[Saved entries]
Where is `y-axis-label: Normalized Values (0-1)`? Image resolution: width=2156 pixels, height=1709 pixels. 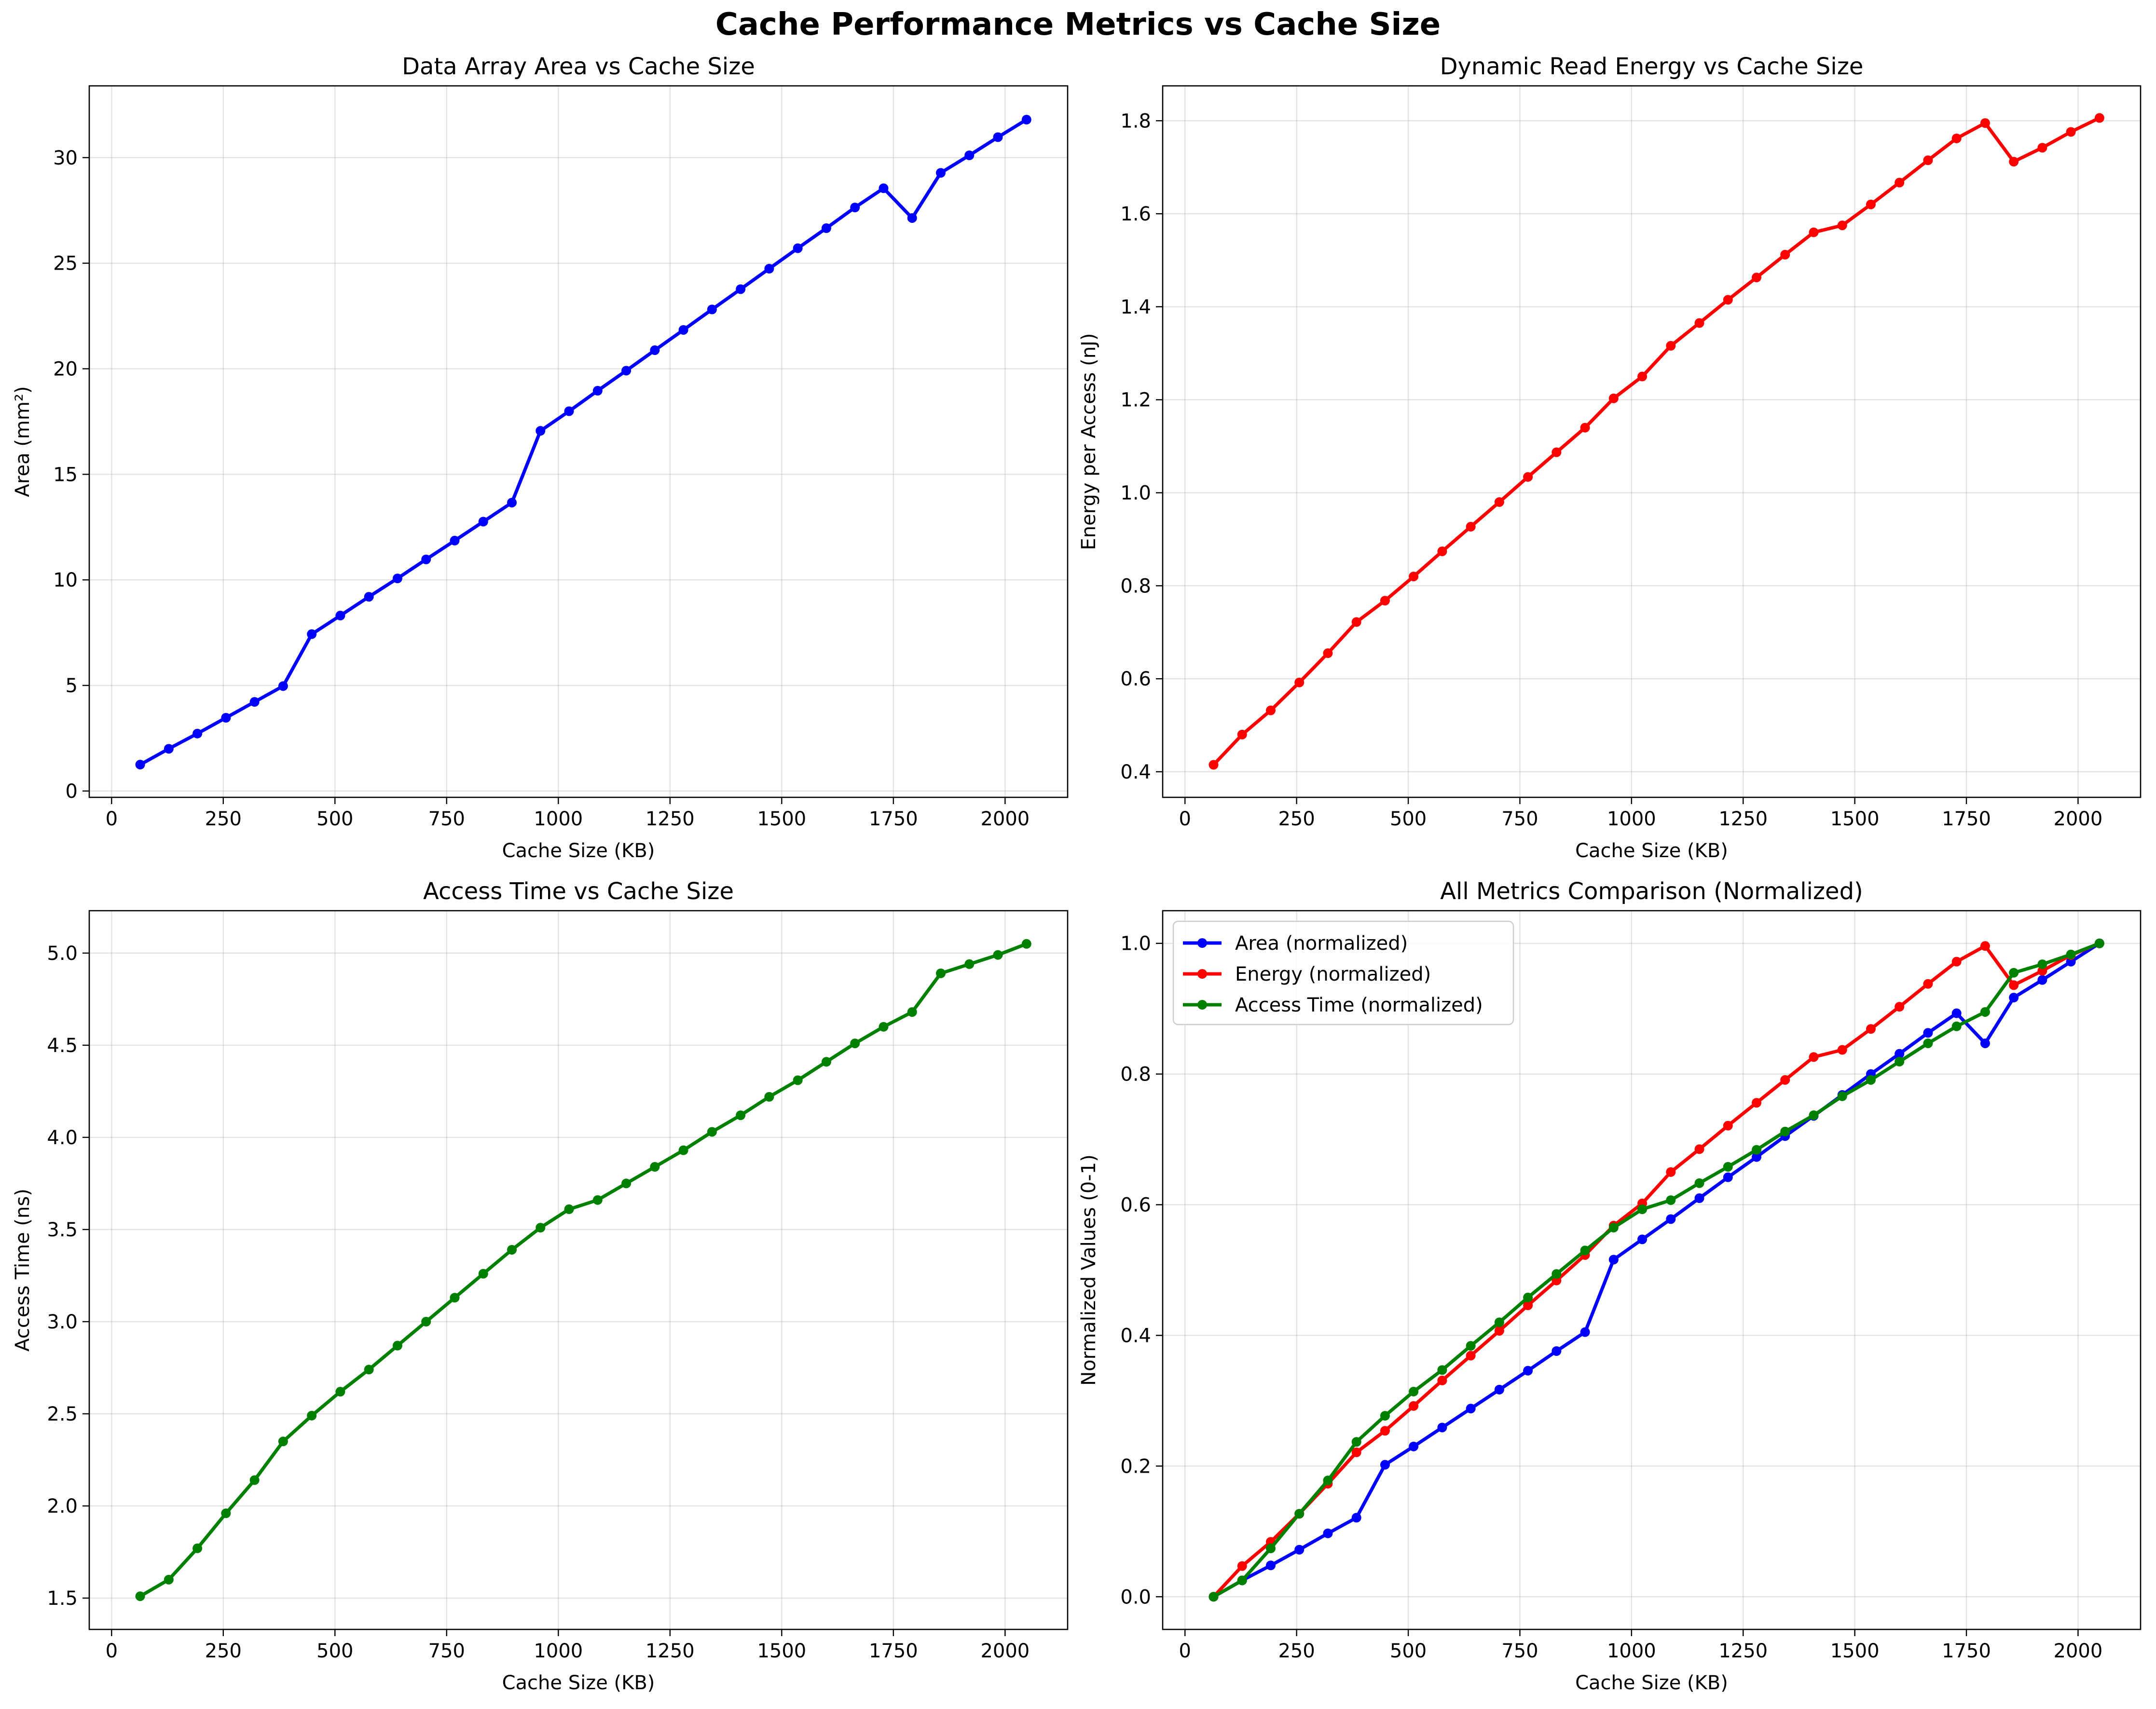 y-axis-label: Normalized Values (0-1) is located at coordinates (1089, 1270).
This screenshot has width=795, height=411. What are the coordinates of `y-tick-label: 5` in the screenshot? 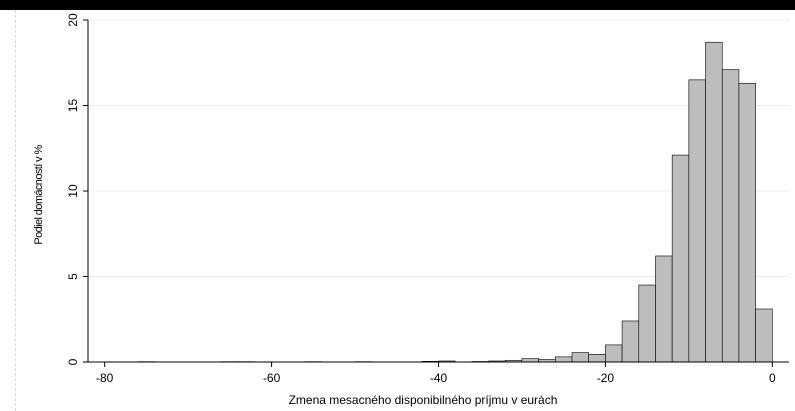 It's located at (73, 276).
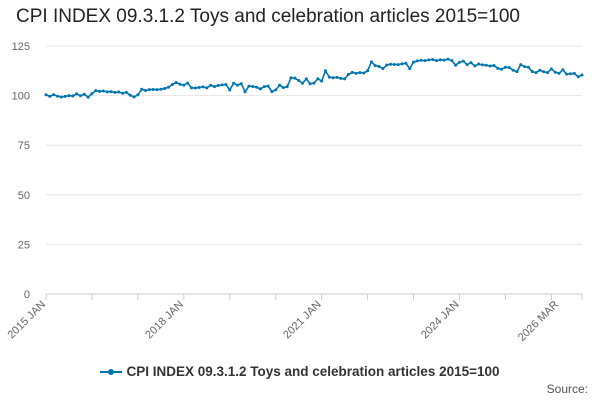 This screenshot has height=400, width=600. I want to click on source-label: Source:, so click(567, 389).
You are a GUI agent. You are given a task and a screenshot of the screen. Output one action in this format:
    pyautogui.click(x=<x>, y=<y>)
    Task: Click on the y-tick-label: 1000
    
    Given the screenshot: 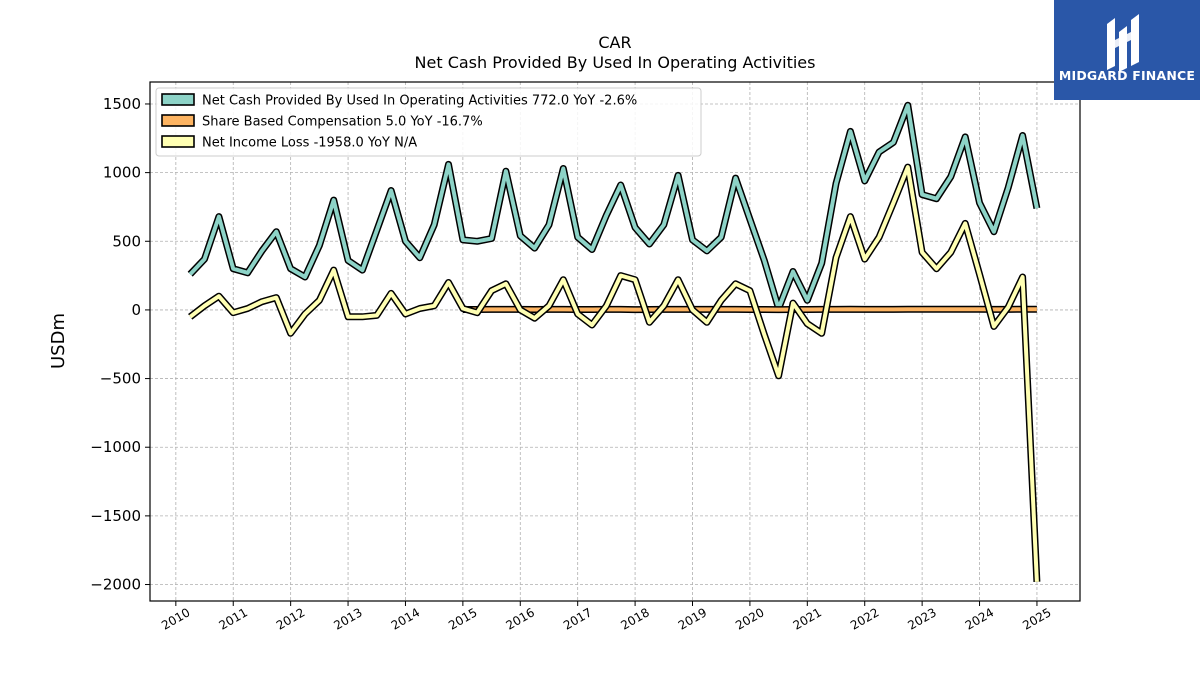 What is the action you would take?
    pyautogui.click(x=122, y=173)
    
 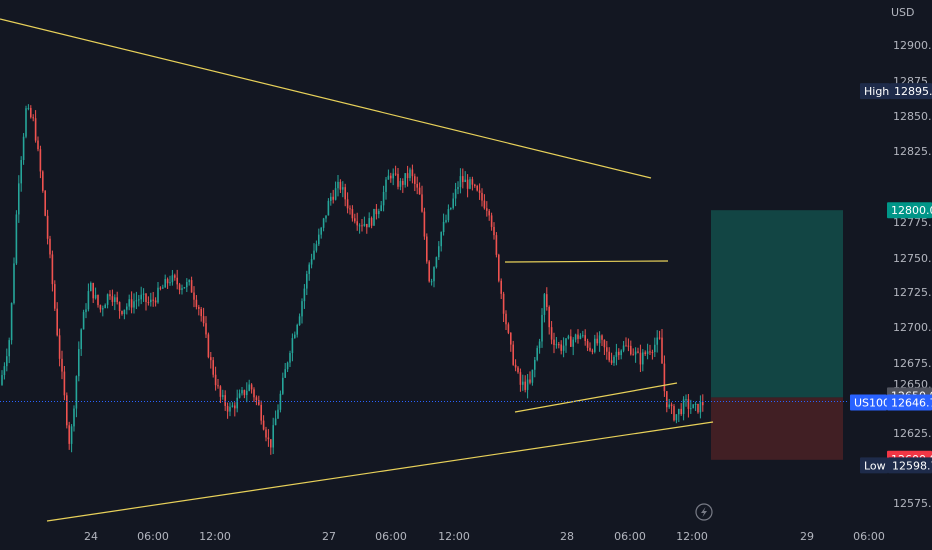 What do you see at coordinates (380, 472) in the screenshot?
I see `lower-trendline` at bounding box center [380, 472].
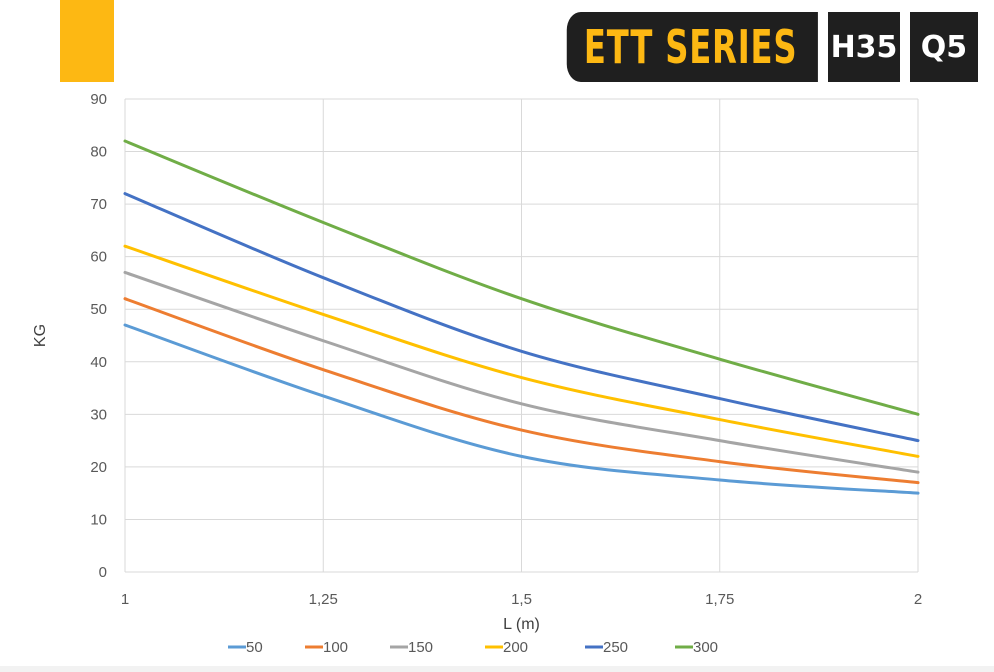  Describe the element at coordinates (98, 258) in the screenshot. I see `y-tick-label: 60` at that location.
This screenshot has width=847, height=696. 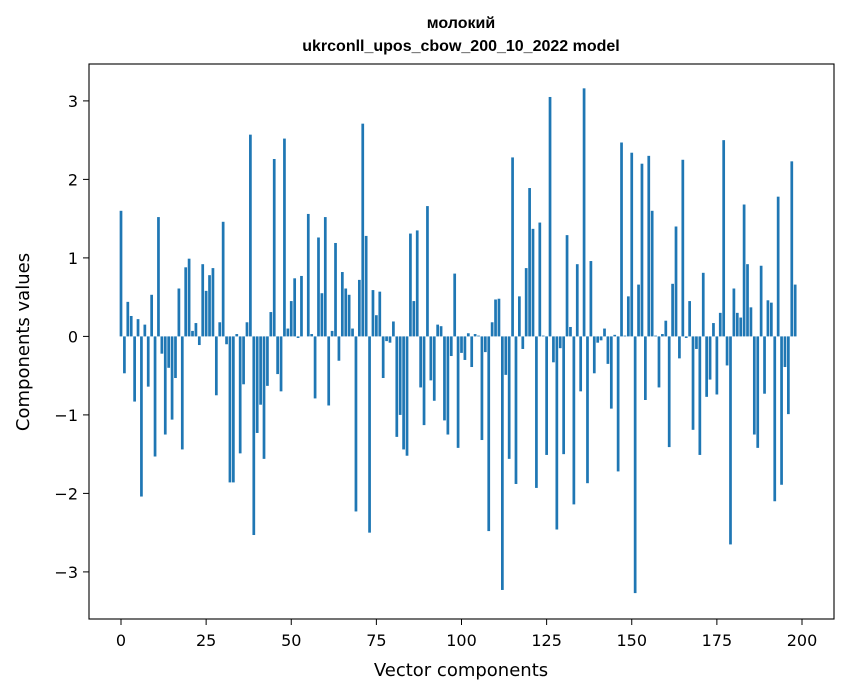 I want to click on x-axis: 0 25 50 75 100 125 150 175 200, so click(x=466, y=634).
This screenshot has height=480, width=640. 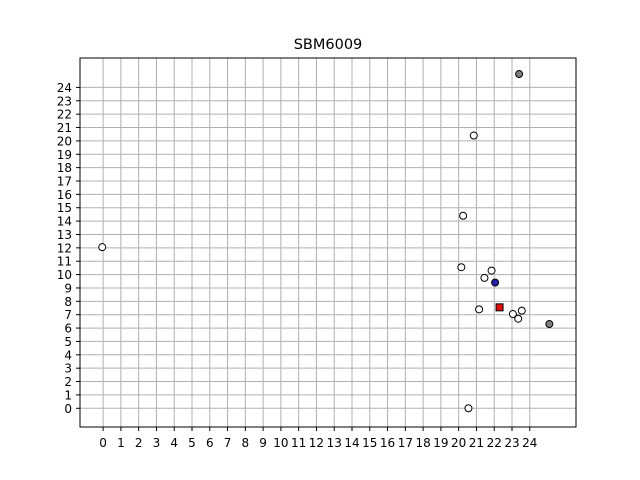 What do you see at coordinates (64, 141) in the screenshot?
I see `y-tick-label: 20` at bounding box center [64, 141].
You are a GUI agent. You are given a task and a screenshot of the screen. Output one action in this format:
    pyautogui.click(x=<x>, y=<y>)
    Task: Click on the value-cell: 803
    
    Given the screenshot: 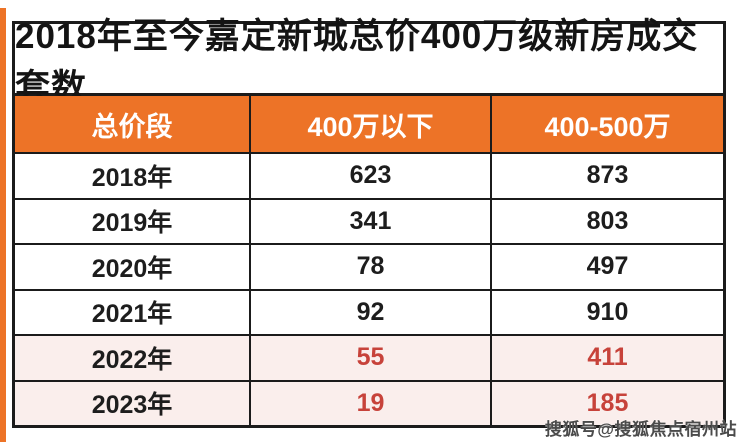 What is the action you would take?
    pyautogui.click(x=606, y=221)
    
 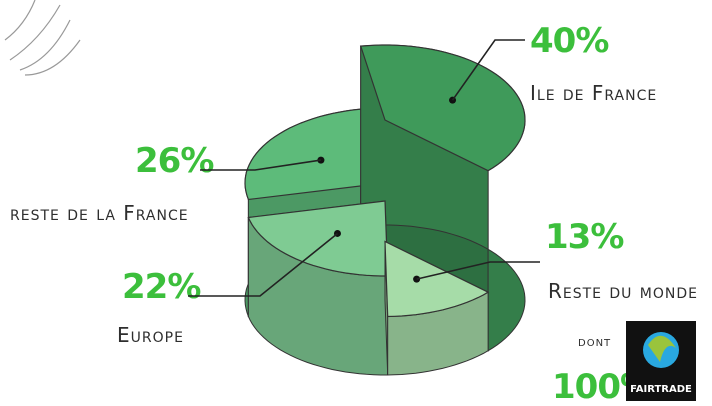 I want to click on category-label: Reste du monde, so click(x=623, y=291).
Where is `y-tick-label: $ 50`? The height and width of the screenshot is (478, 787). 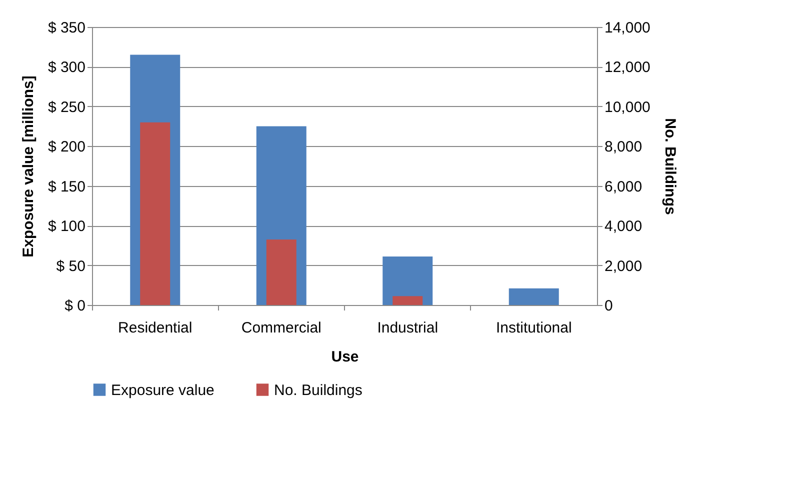
y-tick-label: $ 50 is located at coordinates (71, 266).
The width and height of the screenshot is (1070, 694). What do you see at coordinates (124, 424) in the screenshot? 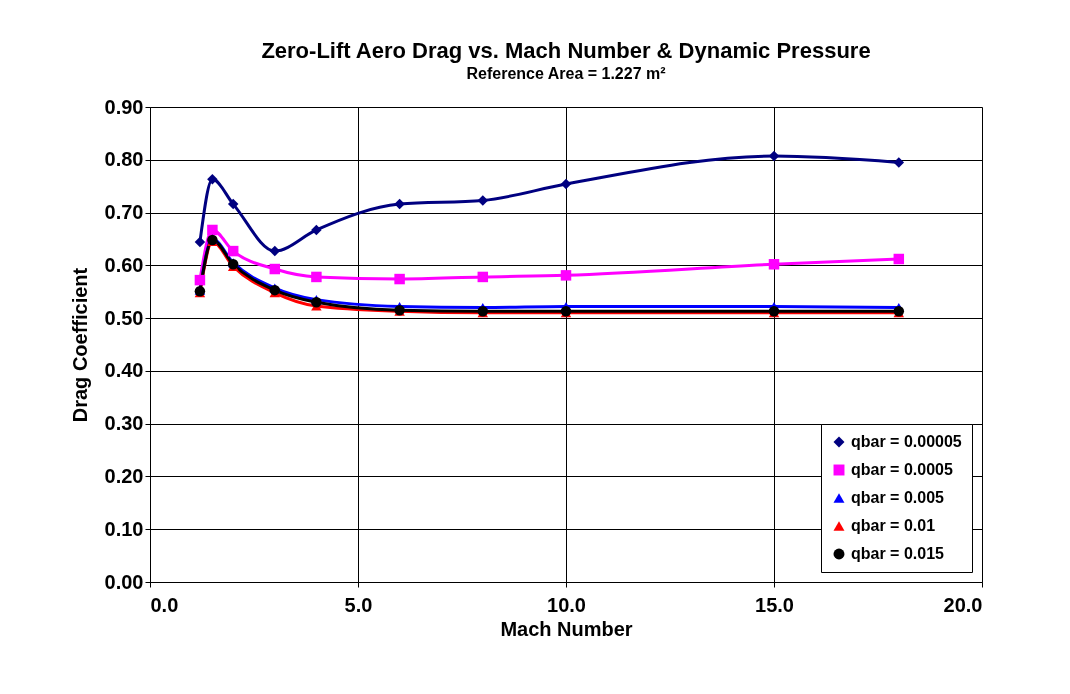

◆ What needs to be done: Please rewrite the part of the records that opens with the line containing "is (478, 787)." and runs through the end of the records as a Markdown table with the columns Row and Line, numbering each row and skipping blank lines. Leave the pictures out.

◆ Answer for the task:
| Row | Line |
|---|---|
| 1 | Where is `y-tick-label: $ 50`? The height and width of the screenshot is (478, 787).  |
| 2 | y-tick-label: $ 50 is located at coordinates (71, 266). |
| 3 | The width and height of the screenshot is (1070, 694). What do you see at coordinates (124, 424) in the screenshot?  |